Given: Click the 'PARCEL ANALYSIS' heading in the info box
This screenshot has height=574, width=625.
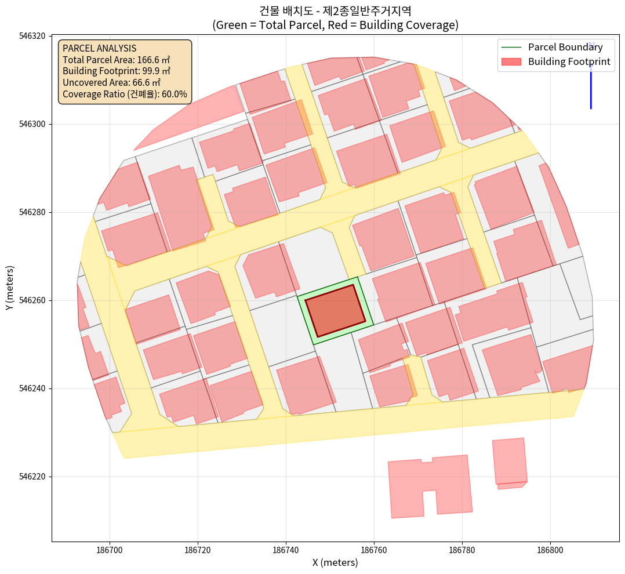Looking at the screenshot, I should [99, 49].
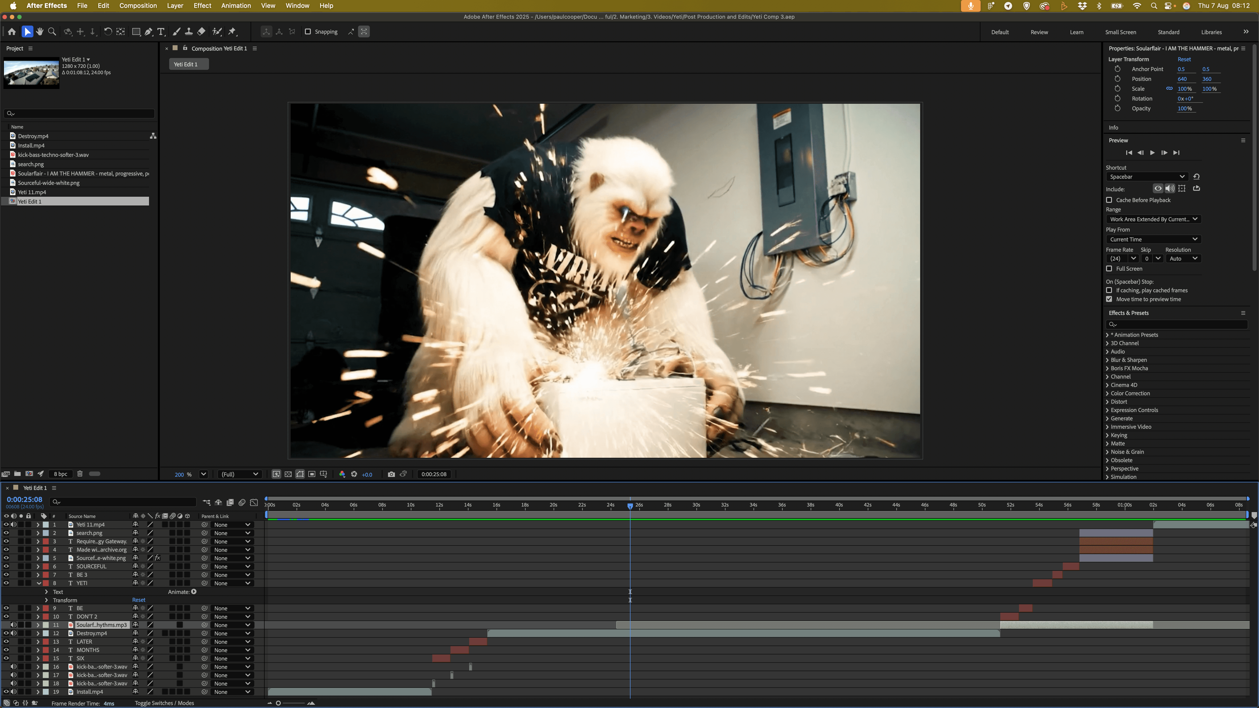Viewport: 1259px width, 708px height.
Task: Click the snapshot camera icon
Action: [x=391, y=474]
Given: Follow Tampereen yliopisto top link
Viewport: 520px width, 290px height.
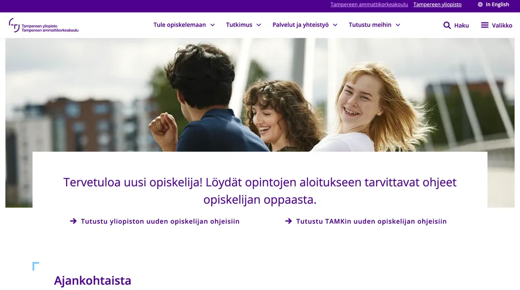Looking at the screenshot, I should pos(437,4).
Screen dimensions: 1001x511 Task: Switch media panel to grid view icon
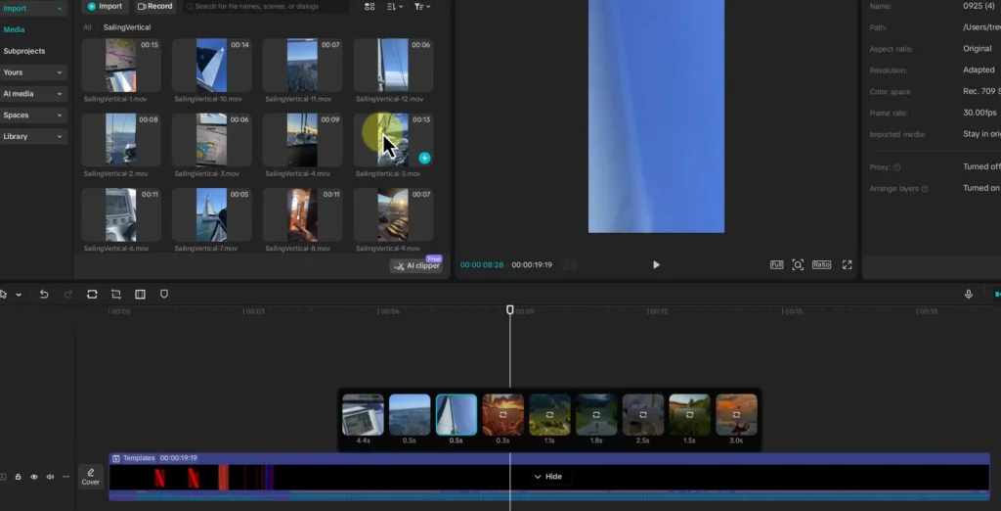tap(370, 7)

---*---

## Short exercise
Copy every line of the records above verbatim, leaving out the pictures.

## Response for this exercise
Given: Click the 'PARCEL ANALYSIS' heading in the info box
This screenshot has height=574, width=625.
Looking at the screenshot, I should [99, 49].
Viewport: 1259px width, 708px height.
Task: Click the snapshot camera icon
Action: [x=391, y=474]
Given: Follow Tampereen yliopisto top link
Viewport: 520px width, 290px height.
Looking at the screenshot, I should pos(437,4).
Screen dimensions: 1001x511 Task: Switch media panel to grid view icon
tap(370, 7)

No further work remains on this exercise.